If you can't get these in North America, I have a substitute. Take a block of firm tofu and freeze it. If it's in a package with liquid freeze the whole thing. After it's rock hard, let it thaw on the counter and when it has, press the water out (over the sink) with your hand. It will be easy because the tofu will have become light and spongy. At this point you can cut it up or tear it in pieces as for a scramble and give it a light fry up in oil, dashing in some salt and pepper. It should be light and tasty.
Green Worm (Mibuna) Chirashi-zushi (Gluten-free and Vegetarian)
To make the Sushi Rice:
Wash 3 cups of sushi rice (or genmai/short-grain brown rice ,which is my choice) and let it soak in cold water for 30 minutes with a piece of kombu (Japanese kelp). Remove the kelp and cook the rice with 1 Tablespoon of sake in the water. When the rice is cooked turn it into a big bowl and add these ingredients which you have first mixed up in a cup:
1 Tb. sugar (I used organic brown)
3 Tb. of Japanese vinegar ( a mild rice vinegar)
1 tsp. salt
Stir it lightly into the rice with a fork and allow the rice to cool. If you want to be really traditional you can fan it as it cools to give it a glossy colour.
Prepare the Shitake Mushrooms:
Soak 4 dried Shitake mushrooms in water until soft, pull out the stems, and then put them in a small pot and just cover them with some of the soaking liquid, 2Tb. sugar, 1 Tb. mirin sweet cooking sake, and 1 Tb. (gluten-free) soy sauce or tamari. Cook slowly until almost all the sauce is evaporated. Let cool and slice into slivers, and set aside.
Make the Egg Shreds:
Mix up 3 (organic) eggs as for an omelet until the colour is consistent, adding 1 tsp. sugar, and a pinch of salt and mixing it in. Lightly oil a small omelet pan. Each time put about a tsp. of vegetable oil in the pan and tilt it around so that it covers the bottom. Then pour the excess into a ceramic cup. Into the heated pan drizzle in a circular pattern about 3 Tb. of the mixture and tilt the pan quickly so the egg runs around and around and makes a thin coating on the pan. If it runs up and around the sides, that is okay. After only 20 seconds lift it up with an egg lifter and turn it over for a few seconds just until it sets. The egg shouldn't brown (but mine did since I was taking pictures.) Put it onto a plate and repeat the process, stacking the thin egg pancakes on top of each other. When they are cooled transfer them to a cutting board and cut the stack into shreds. Reserve.
For the Daikon :
Cut around 4 inches of a small Daikon into 1/4 to 1/2 inch thick rounds and slice them into shreds. Put them into a small pot with 1 tsp. of turmeric and 1-2 tsp. of cider vinegar and a pinch of salt. Cook for just a few minutes to blanch them. They should still be a bit crisp. Drain and reserve.
For the Mibuna:
Cut a good handful of Mibuna into about 3 inch/5 cm. lengths including the leaves (slice off the root end) and blanch in boiling water with a tsp. of Japanese vinegar and a pinch of salt and/or 1 Tb. of soy sauce just for a minute. Don't overcook them, you still want a little crispness. Drain and reserve.
Assembling the sushi:
Mix 2/3 of the ingredients into the sushi rice and stir gently to combine. Arrange the remaining ingredients on top as a garnish. You can be as creative as you like with the arrangement.

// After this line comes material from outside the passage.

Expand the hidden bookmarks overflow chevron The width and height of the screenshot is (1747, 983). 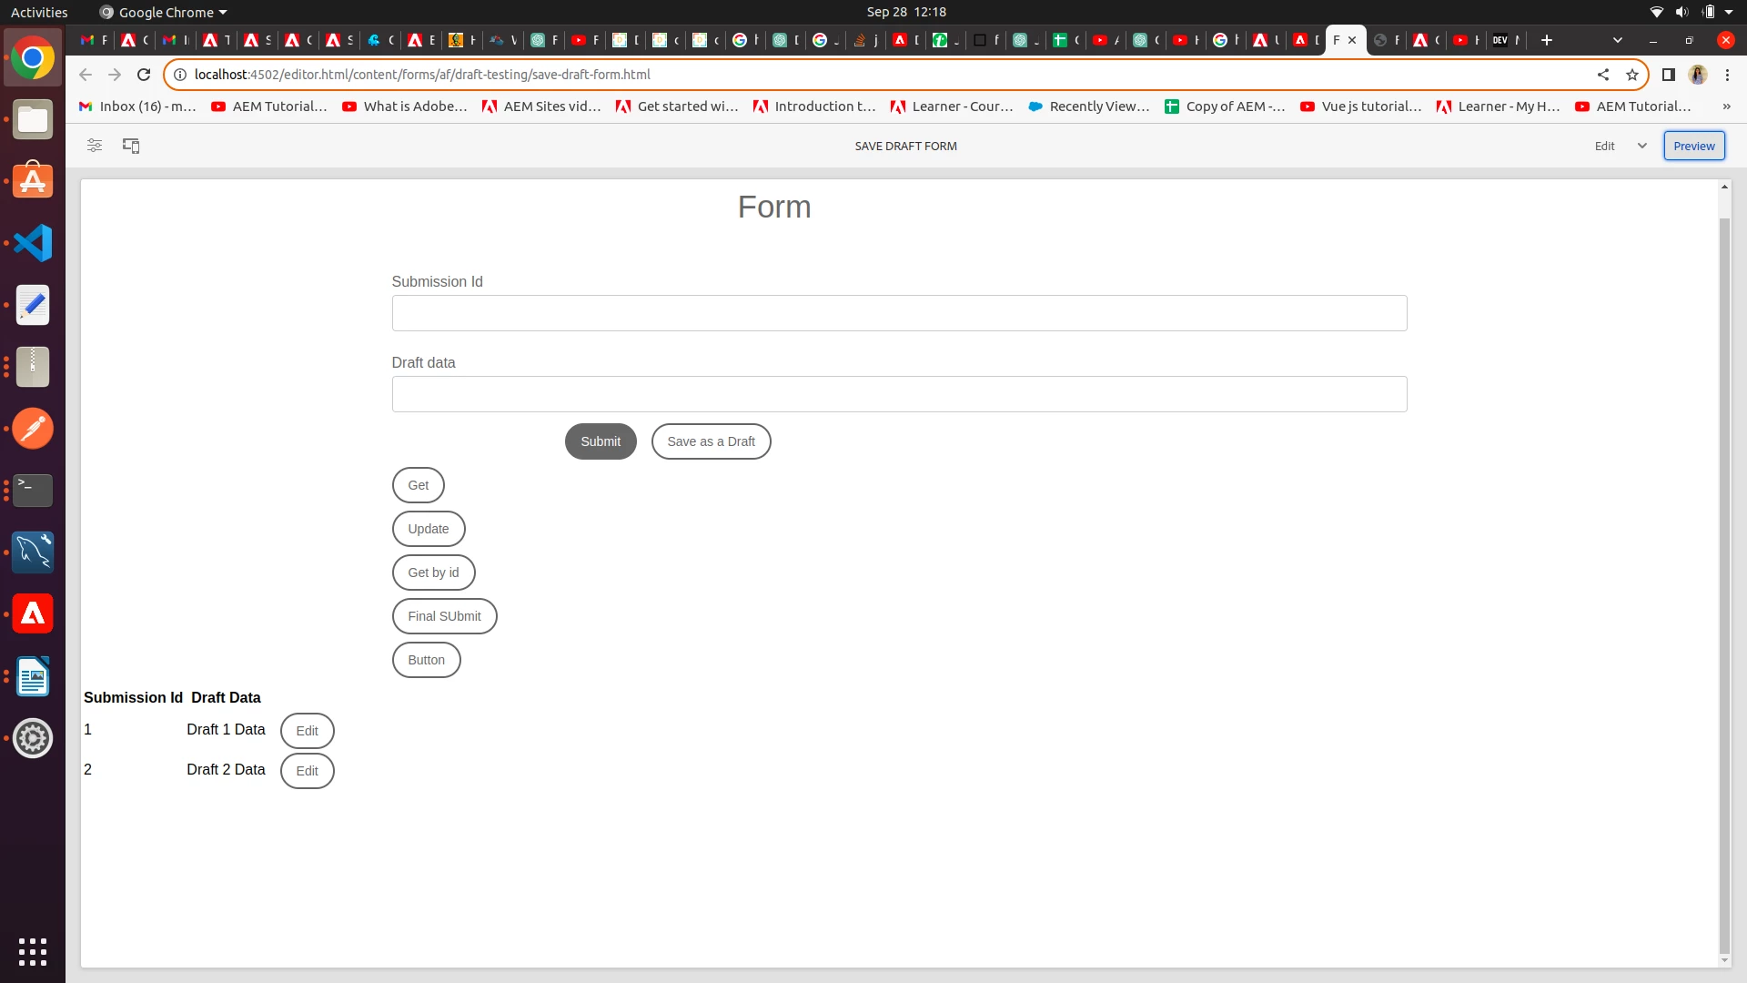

If you can't get Daikon or Mibuna, I suggest that julienned carrots could be substituted for the Daikon, which are more usual anyway.
Other additions can be:
Snow Peas, stringed and quickly blanched in salted boiling water, drained and rinsed with cold water and then cut in half.
Peel and sliced thinly, cut into quarter rounds, and put into water with a bit of vinegar added. They should be boiled just a bit, then put into a bath of 3 Tb. stock (the extra mushroom soaking liquid is okay.)
Pretty much any vegetable you enjoy would be good in this recipe, so experiment away. If you come up with any yummy combinations, please let me know. I'll be hungrily waiting.